Within the majesty of
Clarence Hotel
, within the office of a forlorn spirit who believed that he finally might be stumbling upon his salvation, Henry explained to Vladimir the important assignment that he had for him that night.

Since he’d been talking, there was a faster beat to his words than there was earlier. His eyes had filled with a glimmer of light, inspired by the small thread of hope that his agents had been following for over ten months. It was a thread that had finally led to something very promising.

‘So, this heist is soon to be taking place,’ Henry said. ‘When we put all the pieces of the plan together, it all pointed to this certain someone in the underground. Someone, it turns out, who we know quite well.’

‘Who?’

‘David Tyler. Remember him?’

‘How could I forget?’

‘I guess he had no clue how word spreads around in a town like this. Maybe he should have picked a bigger place to hide out. But anyway, he’s the one I need you to find. Bring him here, and then we’ll get to work on him.’

‘What do we need to get out of him exactly? He knows where the Akasa Stone is?’

Henry began nodding before he could get his words out. ‘Yes. I don’t know how. I mean this is Tyler we’re talking about. The one who tried to sell a chalice back to the church he’d stolen it from.’

‘I heard he knocked his front teeth out as well.

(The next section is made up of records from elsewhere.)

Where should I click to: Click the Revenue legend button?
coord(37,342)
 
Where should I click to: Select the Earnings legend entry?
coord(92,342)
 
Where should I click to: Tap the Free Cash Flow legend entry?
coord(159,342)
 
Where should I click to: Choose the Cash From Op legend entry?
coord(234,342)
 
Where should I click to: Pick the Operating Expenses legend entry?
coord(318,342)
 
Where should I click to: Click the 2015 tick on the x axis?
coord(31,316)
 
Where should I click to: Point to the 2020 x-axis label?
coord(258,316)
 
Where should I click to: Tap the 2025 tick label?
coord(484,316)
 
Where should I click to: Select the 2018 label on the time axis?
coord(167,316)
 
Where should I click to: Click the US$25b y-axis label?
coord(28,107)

Did you hear that?’

‘Tripped over a bar stool?’

‘Wasn’t us.’

Henry leaned back in his chair. His gaze had gone back to his Akasa Stone wall. ‘Maybe his arrival in this town wasn’t so much of an accident,’ he pondered. ‘Maybe he knew something back from whatever country it was that he came from.’

‘Yeah, what country
was
that?’

‘Don’t ask me. I thought you knew.’

‘No, none of us could ever place his accent.’

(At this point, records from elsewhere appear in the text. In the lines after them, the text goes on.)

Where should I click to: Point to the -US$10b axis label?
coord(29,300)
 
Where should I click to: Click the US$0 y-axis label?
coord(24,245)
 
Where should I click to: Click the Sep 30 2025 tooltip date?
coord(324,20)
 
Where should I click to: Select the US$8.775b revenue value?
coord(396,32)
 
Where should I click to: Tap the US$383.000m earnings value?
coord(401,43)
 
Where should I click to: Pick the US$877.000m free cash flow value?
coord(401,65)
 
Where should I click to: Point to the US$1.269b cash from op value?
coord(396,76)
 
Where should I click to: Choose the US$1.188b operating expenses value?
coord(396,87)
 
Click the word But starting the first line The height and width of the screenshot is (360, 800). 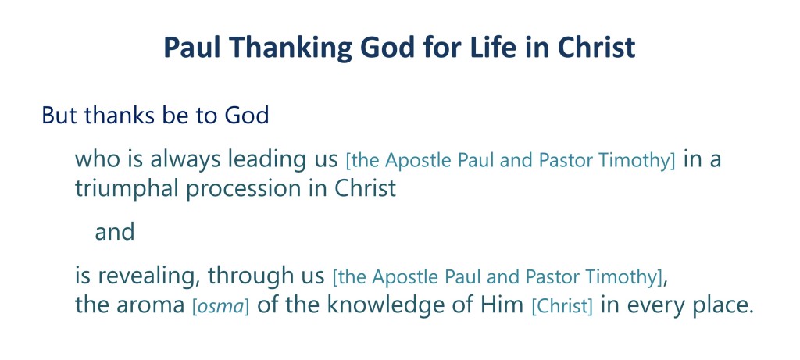(x=59, y=116)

Whilst Vladimir would certainly help his friend and master, he was also careful with his words so that he wouldn’t dampen Henry’s reinvigorated spirit. It may have been a false hope, but, even so, it was doing some good for him. He just had to ensure that he was there in the fallout of disappointment when it turned out that Tyler was nothing more than another red herring.

‘We’ll be able to find him,’ Vladimir said.

‘Good. Be careful.’

‘There’s nothing to worry about.’

‘I wish that were the case, but you know what happened to Quade.’